Auch der 535 Hektar große Rickelsbüller Koog, das Naturschutzgebiet zwischen dem Bahndamm (Hindenburgdamm) nach Sylt und der dänischen Grenze ist ein Hot-Spot zur Vogelbeobachtung.

Ebenfalls erfolgversprechend sind Beobachtungen in Höhe des Haasberger Sees im Mündungsbereich des Dreiharder-Gotteskoogstromes unmittelbar an der deutsch-dänischen Grenze zwischen Süderlügum und Aventoft. Auch hier finden sich oftmals die riesigen Vogelschwärme nach ihren „Flug-Shows“ zur Übernachtung ein.

Auch die Uferregionen des ca. 56 Hektar großen Bundesgaarder Sees im Gotteskoog auf dem Gebiet der Gemeinde Neukirchen hat sich in den letzten Jahren als ein ergiebiges Beobachtungsgebiet für die beeindruckenden „Formationstänze“ der Stare am abendlichen Himmel in der Grenzregion zwischen dem nördlichen Nordfriesland und dem südlichen Dänemark herauskristallisiert.

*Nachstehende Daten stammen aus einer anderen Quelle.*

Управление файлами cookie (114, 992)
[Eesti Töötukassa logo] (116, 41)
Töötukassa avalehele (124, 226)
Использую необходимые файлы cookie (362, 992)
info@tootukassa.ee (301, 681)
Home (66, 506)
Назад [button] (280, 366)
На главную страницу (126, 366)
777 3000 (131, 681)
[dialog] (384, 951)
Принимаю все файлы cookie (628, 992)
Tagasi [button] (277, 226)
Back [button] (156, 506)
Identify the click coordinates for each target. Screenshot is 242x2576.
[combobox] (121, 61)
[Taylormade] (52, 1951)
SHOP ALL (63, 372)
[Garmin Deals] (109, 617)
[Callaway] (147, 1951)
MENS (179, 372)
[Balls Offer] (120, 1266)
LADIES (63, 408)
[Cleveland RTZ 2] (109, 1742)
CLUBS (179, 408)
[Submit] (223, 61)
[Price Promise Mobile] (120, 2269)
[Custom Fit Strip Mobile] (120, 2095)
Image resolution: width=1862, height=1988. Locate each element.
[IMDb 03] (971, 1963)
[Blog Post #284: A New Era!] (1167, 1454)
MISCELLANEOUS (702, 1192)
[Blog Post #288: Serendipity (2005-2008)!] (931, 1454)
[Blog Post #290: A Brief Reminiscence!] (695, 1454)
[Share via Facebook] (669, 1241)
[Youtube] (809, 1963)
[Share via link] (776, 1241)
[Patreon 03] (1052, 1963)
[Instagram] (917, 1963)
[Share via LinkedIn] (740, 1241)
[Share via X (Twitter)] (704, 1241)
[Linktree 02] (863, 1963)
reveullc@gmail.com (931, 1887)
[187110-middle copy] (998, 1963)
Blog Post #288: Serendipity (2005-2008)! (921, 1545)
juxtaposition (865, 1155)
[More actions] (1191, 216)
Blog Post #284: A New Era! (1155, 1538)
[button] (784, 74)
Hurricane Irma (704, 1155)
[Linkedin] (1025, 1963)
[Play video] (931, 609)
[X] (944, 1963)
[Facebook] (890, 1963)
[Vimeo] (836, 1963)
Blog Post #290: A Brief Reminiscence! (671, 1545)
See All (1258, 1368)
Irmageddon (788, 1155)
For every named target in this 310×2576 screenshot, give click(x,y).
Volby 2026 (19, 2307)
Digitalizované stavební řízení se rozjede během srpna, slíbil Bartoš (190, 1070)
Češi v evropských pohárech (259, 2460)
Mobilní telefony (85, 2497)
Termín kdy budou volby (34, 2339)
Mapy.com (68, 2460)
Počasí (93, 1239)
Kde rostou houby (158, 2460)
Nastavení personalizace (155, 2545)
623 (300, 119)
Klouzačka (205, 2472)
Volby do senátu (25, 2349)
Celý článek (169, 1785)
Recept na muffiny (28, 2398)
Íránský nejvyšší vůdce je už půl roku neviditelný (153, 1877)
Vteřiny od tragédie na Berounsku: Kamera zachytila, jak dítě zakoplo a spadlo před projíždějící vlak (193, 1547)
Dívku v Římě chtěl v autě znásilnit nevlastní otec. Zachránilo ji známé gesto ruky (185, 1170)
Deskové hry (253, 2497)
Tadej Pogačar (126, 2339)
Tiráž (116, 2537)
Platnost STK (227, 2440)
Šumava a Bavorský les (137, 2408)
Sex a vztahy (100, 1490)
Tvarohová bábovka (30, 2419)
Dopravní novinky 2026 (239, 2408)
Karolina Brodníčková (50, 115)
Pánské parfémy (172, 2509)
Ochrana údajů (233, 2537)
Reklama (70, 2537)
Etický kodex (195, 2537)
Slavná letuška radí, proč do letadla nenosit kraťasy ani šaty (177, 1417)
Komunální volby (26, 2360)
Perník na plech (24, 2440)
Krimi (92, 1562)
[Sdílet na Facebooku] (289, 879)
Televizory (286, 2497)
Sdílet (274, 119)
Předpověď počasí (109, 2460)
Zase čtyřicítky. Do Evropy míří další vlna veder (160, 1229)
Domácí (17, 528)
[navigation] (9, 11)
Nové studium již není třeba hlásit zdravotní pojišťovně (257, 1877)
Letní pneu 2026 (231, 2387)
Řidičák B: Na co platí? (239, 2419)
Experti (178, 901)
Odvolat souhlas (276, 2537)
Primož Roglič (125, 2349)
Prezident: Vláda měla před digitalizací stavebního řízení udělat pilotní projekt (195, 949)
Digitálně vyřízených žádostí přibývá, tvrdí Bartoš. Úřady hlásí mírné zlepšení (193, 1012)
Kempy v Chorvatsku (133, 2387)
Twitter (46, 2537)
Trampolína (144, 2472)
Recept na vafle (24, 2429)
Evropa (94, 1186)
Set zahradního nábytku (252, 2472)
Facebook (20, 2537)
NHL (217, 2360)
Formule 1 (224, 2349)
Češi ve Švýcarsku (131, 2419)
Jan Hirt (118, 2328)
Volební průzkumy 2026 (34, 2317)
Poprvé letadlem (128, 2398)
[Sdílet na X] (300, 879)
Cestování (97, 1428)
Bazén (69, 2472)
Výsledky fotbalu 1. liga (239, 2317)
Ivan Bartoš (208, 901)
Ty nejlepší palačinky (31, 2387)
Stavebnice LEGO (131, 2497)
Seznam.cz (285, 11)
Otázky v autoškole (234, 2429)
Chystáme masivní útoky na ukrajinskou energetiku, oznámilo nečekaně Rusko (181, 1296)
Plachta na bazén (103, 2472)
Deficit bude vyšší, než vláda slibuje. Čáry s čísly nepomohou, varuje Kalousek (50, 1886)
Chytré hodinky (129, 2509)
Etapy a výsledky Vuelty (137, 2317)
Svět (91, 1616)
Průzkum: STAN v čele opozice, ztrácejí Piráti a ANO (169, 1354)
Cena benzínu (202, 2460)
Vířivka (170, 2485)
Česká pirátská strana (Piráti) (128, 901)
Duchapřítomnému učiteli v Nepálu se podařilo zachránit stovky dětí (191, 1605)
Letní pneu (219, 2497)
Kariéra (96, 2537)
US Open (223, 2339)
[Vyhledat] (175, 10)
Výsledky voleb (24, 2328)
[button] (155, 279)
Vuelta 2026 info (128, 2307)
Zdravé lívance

Und last but not least wären noch die guten Beobachtungsmöglichkeiten um den Ruttebüller See zu nennen. Durch den ca. 55 ha großen See mit dem reichen Schilf- und Binsenbewuchs an den Ufern in direkter Nähe zum kleinen Ort Rosenkranz verläuft die gemeinsame Landesgrenze von Dänemark und Deutschland.

Wer dieses Naturphänomen schon einmal beobachten konnte, wird begeistert sein und vielleicht immer wieder einmal nach den so geselligen Singvögeln sehen, denn jeder Abend mit der „Schwarzen Sonne“ ist anders, ist immer wieder einmalig.